**GIVEN TEXT:**

##########

Studio album by Robbie Williams
- Released: 23 October 2006
- Recorded: November 2005 – August 2006
- Genre: Dance
- Length: 74:44
- Label: Chrysalis
- Producers: Soul Mekanik; Mark Ronson; Pet Shop Boys; Brandon Christy & Craig Russo; William Orbit; Joey Negro; Jerry Meehan;

Robbie Williams chronology
| Intensive Care (2005) | Rudebox (2006) | Reality Killed the Video Star (2009) |

Singles from Rudebox
- "Rudebox" Released: 4 September 2006; "Kiss Me" Released: 10 October 2006; "Lovelight" Released: 13 November 2006; "Bongo Bong and Je ne t'aime plus" Released: 22 January 2007; "She's Madonna" Released: 5 March 2007;

= Rudebox =

Rudebox is the seventh studio album by the English singer Robbie Williams, released by Chrysalis Records on 23 October 2006 in the United Kingdom. A breakaway from previous releases, Williams worked with a variety of producers, including Mark Ronson, Soul Mekanik, Pet Shop Boys, William Orbit, Joey Negro, and Jerry Meehan. It also features two guest appearances from the Pet Shop Boys. Rudebox is a dance album with pop, disco, electronica and rap elements.

##########

**MATERIAL PROVIDED:**
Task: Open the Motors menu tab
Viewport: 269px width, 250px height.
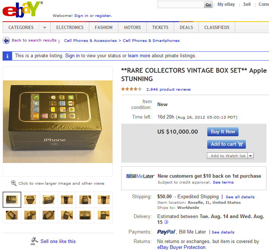Action: click(x=132, y=28)
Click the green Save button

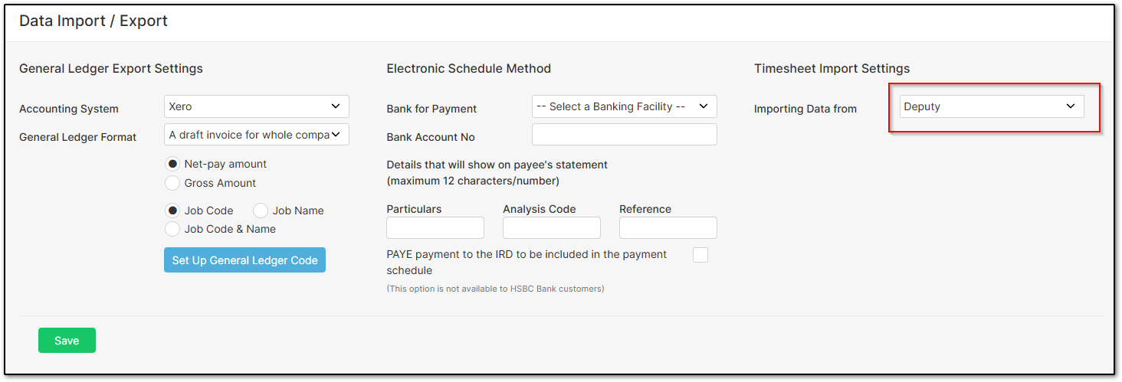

##########

**SET OF TASKS:**
**a)** Copy everything in the Rudebox text from "Singles from Rudebox" down to "and rap elements.".
**b)** According to the Rudebox text, which record label released the album?
**c)** Rewrite the paragraph of the Rudebox text that begins "Rudebox is the seventh studio album" as a short list of its main facts.

**EXPECTED RESPONSES:**
**a)**
Singles from Rudebox
- "Rudebox" Released: 4 September 2006; "Kiss Me" Released: 10 October 2006; "Lovelight" Released: 13 November 2006; "Bongo Bong and Je ne t'aime plus" Released: 22 January 2007; "She's Madonna" Released: 5 March 2007;

= Rudebox =

Rudebox is the seventh studio album by the English singer Robbie Williams, released by Chrysalis Records on 23 October 2006 in the United Kingdom. A breakaway from previous releases, Williams worked with a variety of producers, including Mark Ronson, Soul Mekanik, Pet Shop Boys, William Orbit, Joey Negro, and Jerry Meehan. It also features two guest appearances from the Pet Shop Boys. Rudebox is a dance album with pop, disco, electronica and rap elements.

**b)** Chrysalis Records.

**c)**
- Seventh studio album by English singer Robbie Williams
- Released by Chrysalis Records on 23 October 2006 in the United Kingdom
- A breakaway from his previous releases
- Producers include Mark Ronson, Soul Mekanik, Pet Shop Boys, William Orbit, Joey Negro and Jerry Meehan
- Two guest appearances from the Pet Shop Boys
- A dance album with pop, disco, electronica and rap elements